Dernièrement, on a vu apparaître un nombre infini d'articles et d'éditoriaux claironnant les associations entre la santé buccodentaire et systémique. Or, malgré les données cliniques et scientifiques ne cessant de se multiplier et indiquant des interrelations entre des maladies buccodentaires et d'autres affections tels la parodontite et le diabète1 ou la maladie cardiovasculaire,2 la dentisterie a du mal à convaincre les autres professions et le public de l'importance de pareilles associations.
Doit-on considérer la santé buccodentaire et la santé systémique comme deux entités différentes? Quand on voit la façon dont la profession a publicisé ce nouveau champ d'études, ce semble être le cas. En fait, en continuant à écrire et à parler des associations entre la santé buccodentaire et la santé systémique, la dentisterie confirme la perception que – malgré nos protestations du contraire – il y a une différence entre votre santé «buccodentaire» et votre santé «systémique». Si on laisse persister cette perception, il ne sera jamais possible d'expliquer de manière convaincante le lien entre la santé buccodentaire et la santé systémique, étant donné que ce choix de mots sépare la bouche du reste du corps.
Ne parlons-nous pas vraiment de la santé buccodentaire et de l'état de santé global?
Nous proposons que les associations entre les maladies buccodentaires et d'autres affections dans d'autres parties du corps soient expliquées dans le contexte de la santé buccodentaire et l'état de santé global, de la même façon qu'un médecin le ferait. Ainsi, un médecin dit à son patient que son diabète (une maladie du pancréas) est une maladie endocrinienne ayant un effet nocif sur son état de santé global, y compris divers systèmes organiques et physiologiques. Il est peu probable que vous entendiez un médecin parler à son patient de sa santé pancréatique et de sa santé systémique!
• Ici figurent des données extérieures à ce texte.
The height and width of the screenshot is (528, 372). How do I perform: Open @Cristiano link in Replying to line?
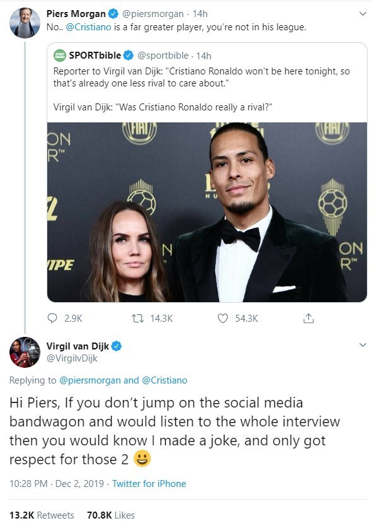coord(165,380)
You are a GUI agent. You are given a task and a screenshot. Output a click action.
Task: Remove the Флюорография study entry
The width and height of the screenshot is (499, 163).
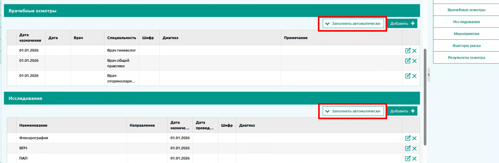coord(414,138)
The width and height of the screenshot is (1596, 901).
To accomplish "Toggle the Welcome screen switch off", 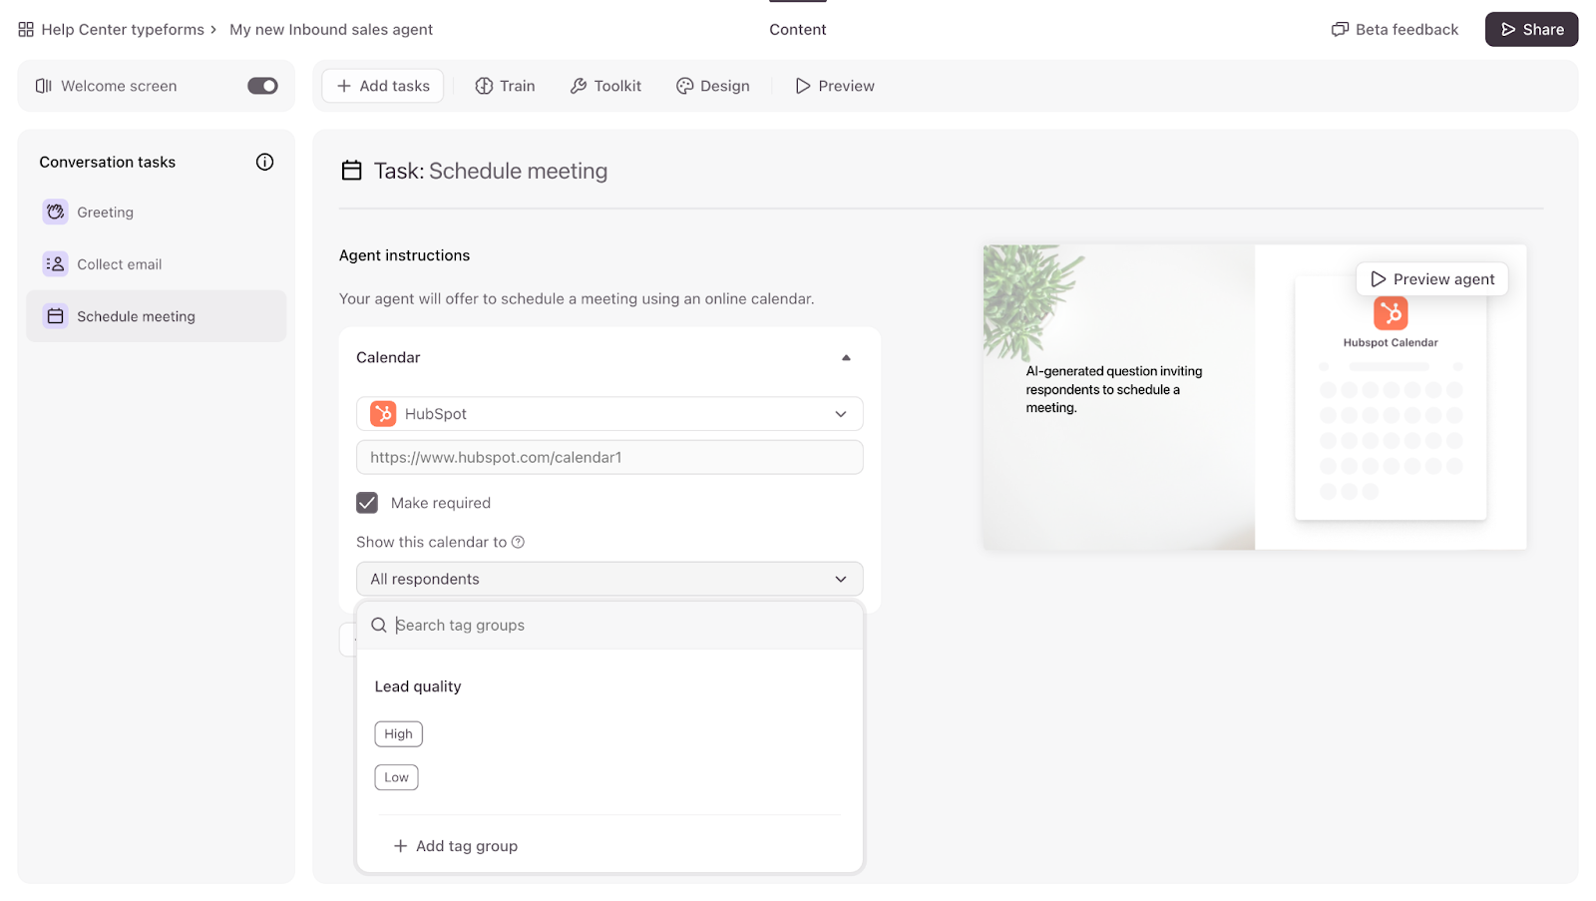I will point(262,86).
Même si nous commencions à employer les mots «buccodentaire» et «non buccodentaire», ces mots serviraient mieux notre propos que de parler de santé buccodentaire et de santé systémique – comme si elles n'étaient pas une même chose ou étaient à tout le moins les deux côtés d'une médaille.
Quand nous parlons des maladies buccodentaires telles la parodontite et la carie, nous devons nous rappeler que tout ce que nous faisons est de parler d'une maladie inflammatoire ou infectieuse particulière qui se trouve être située dans la bouche en raison de certaines caractéristiques anatomiquement uniques qui en font partie. Mais bon nombre de gens assument à tort que ces maladies ne sont pas censées avoir des répercussions ailleurs dans l'organisme.
Prenant en compte toutes ces questions, nous proposons qu'en parlant des maladies buccodentaires et de leur impact sur d'autres maladies ou d'autres systèmes de l'organisme, les dentistes s'abstiennent d'employer une terminologie qui rend plus importante la distinction entre la santé buccodentaire et la santé systémique. Au contraire, les recherches et les traitements dans ce domaine devraient être conçus suivant une terminologie qui ne sous-entend pas que les maladies apparaissant dans la bouche sont en quelque sorte distinctes des affections qui (surprise, surprise!) ont des répercussions sur d'autres affections dans l'organisme.
Il serait beaucoup plus productif et convaincant de commencer à parler de santé buccodentaire et de l'état de santé global. Après tout, quand une personne a une maladie buccodentaire, cette personne n'est tout simplement pas en santé. Inversement, quand une personne a une bouche saine et n'a pas de maladies dans d'autres parties du corps, cette personne est en santé. Un point c'est tout.
LES AUTEURS
Références
- Yuen HK, Wolf BJ, Bandyopadhyay D, Magruder KM, Salinas CF, London SD. Oral health knowledge and behavior among adults with diabetes. Diabetes Res Clin Pract. 2009;86(3):239-46. Epub 2009 Oct 2.
- Amabile N, Susini G, Pettenati-Soubayroux I, Bonello L, Gil JM, Arques S, et al. Severity of periodontal disease correlates to inflammatory systemic status and independently predicts the presence and angiographic extent of stable coronary artery disease. J Intern Med. 2008;263(6):644-52.